Russia's parliament backed a sweeping overhaul of national security, including possibly expanding the powers of the country's intelligence services, after the Kremlin concluded a bomb downed a Russian passenger plane over Egypt last month.
In a rare meeting of both chambers of parliament on Friday, deputies, senators adopted a resolution calling for tougher penalties for terrorists, stricter public security measures and new action to combat extremism.
"You can't have too much security and any system needs perfecting," said Valentina Matviyenko, a close ally of President Vladimir Putin and the Head of the Federation Council, the Upper House of Parliament. "Such work is going on at full pace."
Putin on Tuesday vowed to hunt down those responsible for blowing up an Airbus A321 packed with Russian tourists over Egypt on 31 October. All 224 people on board were killed.
The Kremlin has also cited the Paris attacks, in which at least 129 people were killed, as another reason why Russia and the world need to get tougher on Islamic State.
Matviyenko said security measures at airports, on public transport and in places where large events are held, had already been beefed up, on Putin's orders, in the past week.
But she and others said more needed to be done. Among the suggestions: reinstating the death penalty for terrorists and setting up an international Nuremberg-style tribunal to try Islamic militants.
"There are proposals to widen the powers of the intelligence services and law enforcement agencies and to toughen criminal responsibility not only for terrorist activity but for anyone who supports it morally, financially or with information," said Matviyenko.
Sergei Naryshkin, the Head of the Lower House of Parliament, said lawmakers now needed to analyze the legal base underpinning national security to better protect people and strategic sites.
Russia has intensified its airstrikes against Islamist militants in Syria in response to the Egypt plane bombing, but lawmakers say they want to ensure Putin knows he has their full support if he decides to go further.
Most Russians approve of Putin's actions in Syria and his personal popularity is at a record high of almost 90 percent, opinion polls show.
But his handling of the Egypt plane crash appears to have drawn a more mixed reaction with one survey, conducted by the independent Levada pollster, showing that 73 percent of Russians thought he should have addressed the nation personally afterwards to offer his condolences.

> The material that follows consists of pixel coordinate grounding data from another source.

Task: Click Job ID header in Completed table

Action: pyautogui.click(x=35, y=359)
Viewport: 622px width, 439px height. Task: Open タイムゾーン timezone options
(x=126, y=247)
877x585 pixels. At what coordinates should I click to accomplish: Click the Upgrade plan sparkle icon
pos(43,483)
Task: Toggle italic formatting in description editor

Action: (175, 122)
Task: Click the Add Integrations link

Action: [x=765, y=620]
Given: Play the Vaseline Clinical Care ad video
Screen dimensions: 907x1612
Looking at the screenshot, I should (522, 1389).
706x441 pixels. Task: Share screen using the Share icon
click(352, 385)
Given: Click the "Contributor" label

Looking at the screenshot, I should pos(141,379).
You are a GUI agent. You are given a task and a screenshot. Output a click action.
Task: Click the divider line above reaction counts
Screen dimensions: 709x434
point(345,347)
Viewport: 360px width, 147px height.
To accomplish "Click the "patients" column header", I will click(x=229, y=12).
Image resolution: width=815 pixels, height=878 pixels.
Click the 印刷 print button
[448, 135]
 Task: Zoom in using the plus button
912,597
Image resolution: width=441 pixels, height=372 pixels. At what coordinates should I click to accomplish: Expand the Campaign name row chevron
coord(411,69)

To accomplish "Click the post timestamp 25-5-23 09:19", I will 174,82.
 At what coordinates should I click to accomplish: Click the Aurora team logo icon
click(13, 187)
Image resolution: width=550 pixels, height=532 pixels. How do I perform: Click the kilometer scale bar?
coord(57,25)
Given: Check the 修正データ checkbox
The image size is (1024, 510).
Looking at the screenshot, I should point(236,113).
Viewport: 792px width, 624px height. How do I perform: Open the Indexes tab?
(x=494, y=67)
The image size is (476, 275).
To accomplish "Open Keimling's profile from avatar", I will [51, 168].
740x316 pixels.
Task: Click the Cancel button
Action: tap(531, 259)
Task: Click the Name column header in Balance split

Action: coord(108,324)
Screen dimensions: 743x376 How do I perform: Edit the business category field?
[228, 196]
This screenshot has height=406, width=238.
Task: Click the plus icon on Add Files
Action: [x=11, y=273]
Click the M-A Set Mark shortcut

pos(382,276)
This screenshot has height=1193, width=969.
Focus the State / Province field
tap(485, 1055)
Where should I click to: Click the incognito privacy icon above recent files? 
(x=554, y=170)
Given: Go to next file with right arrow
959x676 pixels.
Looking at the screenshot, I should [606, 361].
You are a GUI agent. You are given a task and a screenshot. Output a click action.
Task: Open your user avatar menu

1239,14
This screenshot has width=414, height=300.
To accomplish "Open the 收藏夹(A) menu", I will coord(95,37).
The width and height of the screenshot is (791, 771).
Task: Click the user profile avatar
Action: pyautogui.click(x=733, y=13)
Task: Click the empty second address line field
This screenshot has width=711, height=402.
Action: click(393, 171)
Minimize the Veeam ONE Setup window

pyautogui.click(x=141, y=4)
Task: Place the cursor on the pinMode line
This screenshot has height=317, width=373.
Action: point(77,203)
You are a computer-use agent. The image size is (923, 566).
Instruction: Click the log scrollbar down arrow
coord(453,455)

Sergei Mironov, the Leader of the Just Russia Party, said on Friday it was "essential" in the wake of the plane bombing for Russia to bring back the death penalty, currently subject to a moratorium, for terrorists and their accomplices.
Putin's spokesman, Dmitry Peskov, said Mironov's idea was a new one but that the issue was complex, while Sergei Ivanov, Putin's Chief-of-Staff, said Russians would back such a proposal but that it was "premature" to reinstate capital punishment.
Many of the speakers blamed the West for the rise of Islamic State and for hindering the fight against it by refusing to team up with Russia.
"The West blew up the situation in the Middle East and North Africa, and sowed chaos, bloodshed and a humanitarian catastrophe," said Matviyenko.
"Measures must be taken to ensure nobody has the right to act like that in the world using such methods."